Se va cerrando esta pequeña y paradisíaca ventana abierta de Oriente Medio al mundo. El flujo de noticias se irá diluyendo. La operación masacre quizás se olvide. En Israel, es hora de resumir y decantar la guerra en números, como en el final de un videojuego: tantos ataques aéreos, tantos cohetes, tantos muertos, tanto dinero invertido.

Pero queda el zumbido.
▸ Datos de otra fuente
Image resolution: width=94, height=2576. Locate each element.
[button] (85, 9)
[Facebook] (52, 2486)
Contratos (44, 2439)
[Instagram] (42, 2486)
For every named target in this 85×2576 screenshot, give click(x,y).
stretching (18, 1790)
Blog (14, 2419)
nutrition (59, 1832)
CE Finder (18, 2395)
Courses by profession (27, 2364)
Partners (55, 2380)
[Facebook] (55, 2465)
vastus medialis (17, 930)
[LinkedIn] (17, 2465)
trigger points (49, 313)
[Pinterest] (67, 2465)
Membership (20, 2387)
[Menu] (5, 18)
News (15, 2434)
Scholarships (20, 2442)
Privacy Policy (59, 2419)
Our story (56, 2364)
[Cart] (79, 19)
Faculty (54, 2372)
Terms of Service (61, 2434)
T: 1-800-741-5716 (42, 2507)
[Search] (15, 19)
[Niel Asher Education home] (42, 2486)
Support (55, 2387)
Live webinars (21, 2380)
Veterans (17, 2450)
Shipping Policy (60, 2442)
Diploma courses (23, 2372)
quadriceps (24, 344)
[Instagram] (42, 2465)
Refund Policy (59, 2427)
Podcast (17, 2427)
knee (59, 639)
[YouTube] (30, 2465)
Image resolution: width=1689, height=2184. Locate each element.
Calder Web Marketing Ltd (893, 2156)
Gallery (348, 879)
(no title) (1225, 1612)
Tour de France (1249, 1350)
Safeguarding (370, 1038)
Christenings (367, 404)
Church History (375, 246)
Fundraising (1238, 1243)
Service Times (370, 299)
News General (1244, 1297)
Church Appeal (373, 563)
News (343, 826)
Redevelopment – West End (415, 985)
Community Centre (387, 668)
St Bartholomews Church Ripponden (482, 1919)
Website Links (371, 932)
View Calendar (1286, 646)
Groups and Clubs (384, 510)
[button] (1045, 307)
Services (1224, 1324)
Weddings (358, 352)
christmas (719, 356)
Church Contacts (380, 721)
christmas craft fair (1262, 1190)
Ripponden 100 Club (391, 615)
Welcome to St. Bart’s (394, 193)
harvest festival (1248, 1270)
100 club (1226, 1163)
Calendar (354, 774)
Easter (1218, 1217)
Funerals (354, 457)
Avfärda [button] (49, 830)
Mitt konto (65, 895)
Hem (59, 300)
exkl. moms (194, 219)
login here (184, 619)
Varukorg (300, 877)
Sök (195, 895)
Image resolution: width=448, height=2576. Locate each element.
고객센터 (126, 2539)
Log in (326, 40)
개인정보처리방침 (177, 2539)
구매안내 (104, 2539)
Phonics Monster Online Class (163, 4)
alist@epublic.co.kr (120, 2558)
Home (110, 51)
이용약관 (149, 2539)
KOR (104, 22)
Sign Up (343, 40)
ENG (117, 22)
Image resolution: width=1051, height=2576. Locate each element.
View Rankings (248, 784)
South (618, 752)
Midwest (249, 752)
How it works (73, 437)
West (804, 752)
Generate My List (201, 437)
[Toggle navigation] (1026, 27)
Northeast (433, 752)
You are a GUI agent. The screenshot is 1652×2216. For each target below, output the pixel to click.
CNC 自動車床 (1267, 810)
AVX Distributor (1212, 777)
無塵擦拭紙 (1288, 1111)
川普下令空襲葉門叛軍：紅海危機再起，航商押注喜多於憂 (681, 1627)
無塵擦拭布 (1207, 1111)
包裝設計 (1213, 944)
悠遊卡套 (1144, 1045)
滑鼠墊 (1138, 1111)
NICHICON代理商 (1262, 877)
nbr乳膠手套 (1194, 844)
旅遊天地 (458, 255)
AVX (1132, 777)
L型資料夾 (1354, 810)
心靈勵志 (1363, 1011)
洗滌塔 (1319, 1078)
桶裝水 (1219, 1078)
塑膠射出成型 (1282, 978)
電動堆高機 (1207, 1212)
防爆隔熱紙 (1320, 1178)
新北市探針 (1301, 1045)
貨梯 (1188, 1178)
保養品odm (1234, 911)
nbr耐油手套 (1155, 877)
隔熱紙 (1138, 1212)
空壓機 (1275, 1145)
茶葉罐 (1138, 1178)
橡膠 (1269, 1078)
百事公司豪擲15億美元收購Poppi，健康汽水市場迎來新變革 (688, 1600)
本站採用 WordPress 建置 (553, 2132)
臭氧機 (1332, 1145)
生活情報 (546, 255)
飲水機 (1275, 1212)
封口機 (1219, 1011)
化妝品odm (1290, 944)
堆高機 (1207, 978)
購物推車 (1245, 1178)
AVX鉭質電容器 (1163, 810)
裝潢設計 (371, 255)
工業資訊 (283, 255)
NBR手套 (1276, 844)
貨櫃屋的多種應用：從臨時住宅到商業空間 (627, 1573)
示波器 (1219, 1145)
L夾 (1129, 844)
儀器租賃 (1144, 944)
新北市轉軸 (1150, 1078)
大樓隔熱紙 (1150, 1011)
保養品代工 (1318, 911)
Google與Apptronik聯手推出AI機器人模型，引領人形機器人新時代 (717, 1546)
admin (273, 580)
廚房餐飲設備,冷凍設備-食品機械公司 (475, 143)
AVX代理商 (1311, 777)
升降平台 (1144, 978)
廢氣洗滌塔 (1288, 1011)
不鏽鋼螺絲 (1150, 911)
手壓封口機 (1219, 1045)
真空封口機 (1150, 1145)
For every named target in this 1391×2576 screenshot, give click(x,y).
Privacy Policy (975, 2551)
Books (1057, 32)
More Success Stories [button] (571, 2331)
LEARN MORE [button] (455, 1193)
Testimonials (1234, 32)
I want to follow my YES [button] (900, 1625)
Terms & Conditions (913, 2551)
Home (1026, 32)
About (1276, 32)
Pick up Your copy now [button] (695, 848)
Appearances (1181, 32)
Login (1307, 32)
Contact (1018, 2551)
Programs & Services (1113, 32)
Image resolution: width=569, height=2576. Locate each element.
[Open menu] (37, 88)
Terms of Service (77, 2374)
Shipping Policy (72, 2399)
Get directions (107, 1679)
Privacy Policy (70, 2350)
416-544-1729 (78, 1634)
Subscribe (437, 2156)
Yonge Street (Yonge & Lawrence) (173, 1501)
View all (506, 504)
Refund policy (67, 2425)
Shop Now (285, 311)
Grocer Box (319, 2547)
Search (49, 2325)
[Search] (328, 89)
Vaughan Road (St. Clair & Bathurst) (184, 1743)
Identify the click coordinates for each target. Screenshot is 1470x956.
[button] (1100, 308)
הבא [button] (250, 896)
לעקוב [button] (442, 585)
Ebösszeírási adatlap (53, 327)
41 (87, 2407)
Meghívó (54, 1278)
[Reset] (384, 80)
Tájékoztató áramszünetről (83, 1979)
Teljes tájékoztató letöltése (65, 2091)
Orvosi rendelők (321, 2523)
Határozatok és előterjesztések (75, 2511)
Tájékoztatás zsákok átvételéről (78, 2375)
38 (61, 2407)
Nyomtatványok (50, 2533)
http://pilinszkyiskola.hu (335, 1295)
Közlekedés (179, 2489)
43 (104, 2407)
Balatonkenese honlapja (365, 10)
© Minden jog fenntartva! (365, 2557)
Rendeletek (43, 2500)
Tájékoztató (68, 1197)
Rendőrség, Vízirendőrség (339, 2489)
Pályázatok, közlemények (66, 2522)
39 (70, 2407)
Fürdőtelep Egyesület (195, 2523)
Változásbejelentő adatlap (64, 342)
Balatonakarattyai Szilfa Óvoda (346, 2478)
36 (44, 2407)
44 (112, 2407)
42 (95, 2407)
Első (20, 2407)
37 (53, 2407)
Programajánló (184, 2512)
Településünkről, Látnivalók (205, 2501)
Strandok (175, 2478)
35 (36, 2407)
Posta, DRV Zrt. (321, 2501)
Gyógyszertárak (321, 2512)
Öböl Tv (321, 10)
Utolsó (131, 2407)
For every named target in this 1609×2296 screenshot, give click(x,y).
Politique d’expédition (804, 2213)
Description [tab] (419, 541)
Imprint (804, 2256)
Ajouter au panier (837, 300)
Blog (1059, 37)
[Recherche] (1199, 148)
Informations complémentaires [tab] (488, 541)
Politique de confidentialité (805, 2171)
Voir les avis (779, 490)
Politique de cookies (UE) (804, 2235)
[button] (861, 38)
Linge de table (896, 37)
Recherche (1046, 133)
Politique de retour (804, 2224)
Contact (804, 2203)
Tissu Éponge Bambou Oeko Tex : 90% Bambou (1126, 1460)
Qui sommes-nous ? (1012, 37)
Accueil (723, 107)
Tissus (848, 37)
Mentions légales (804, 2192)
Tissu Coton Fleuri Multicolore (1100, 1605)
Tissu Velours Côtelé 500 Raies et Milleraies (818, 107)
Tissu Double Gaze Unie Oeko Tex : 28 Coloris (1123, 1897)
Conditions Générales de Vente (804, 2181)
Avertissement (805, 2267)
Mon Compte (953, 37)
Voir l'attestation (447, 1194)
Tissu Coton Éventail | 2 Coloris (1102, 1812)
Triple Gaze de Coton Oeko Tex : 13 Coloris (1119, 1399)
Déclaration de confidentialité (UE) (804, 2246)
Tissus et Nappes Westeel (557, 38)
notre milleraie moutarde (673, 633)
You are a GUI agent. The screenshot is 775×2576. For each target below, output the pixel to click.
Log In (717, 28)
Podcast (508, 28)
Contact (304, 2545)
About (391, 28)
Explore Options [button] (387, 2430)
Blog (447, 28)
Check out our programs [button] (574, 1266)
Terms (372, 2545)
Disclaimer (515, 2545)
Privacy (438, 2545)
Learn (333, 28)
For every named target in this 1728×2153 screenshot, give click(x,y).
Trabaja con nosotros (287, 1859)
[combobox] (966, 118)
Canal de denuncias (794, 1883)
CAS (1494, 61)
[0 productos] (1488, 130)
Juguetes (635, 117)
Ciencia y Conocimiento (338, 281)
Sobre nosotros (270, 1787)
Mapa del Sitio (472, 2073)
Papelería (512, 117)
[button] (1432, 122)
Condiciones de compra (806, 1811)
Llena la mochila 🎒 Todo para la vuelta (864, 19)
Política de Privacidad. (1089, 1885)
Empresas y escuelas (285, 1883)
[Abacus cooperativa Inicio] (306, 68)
Repiqueteo monótono, torturante e insistente – efecto de la repetición sin fin de las diez frases hechas que conforman la consciencia israelí. Casi como disciplina para entrar en trance; manera de espantar pensamientos intrusos, dudas, debilidades, y de acallar voces inapropiadas.

Queda el zumbido, queda el repiqueteo retórico. Aprovechémoslo, aprovechemos el momento, horas antes de que la magia israelí dicte la amnesia colectiva y que la gente diga: ¡ah! ¿Cómo? ¡¡Nosotros no!! Pero ¿qué? ¡¡Por favor!! Seguiremos buscando la paz como siempre, incluso bajo las piedras…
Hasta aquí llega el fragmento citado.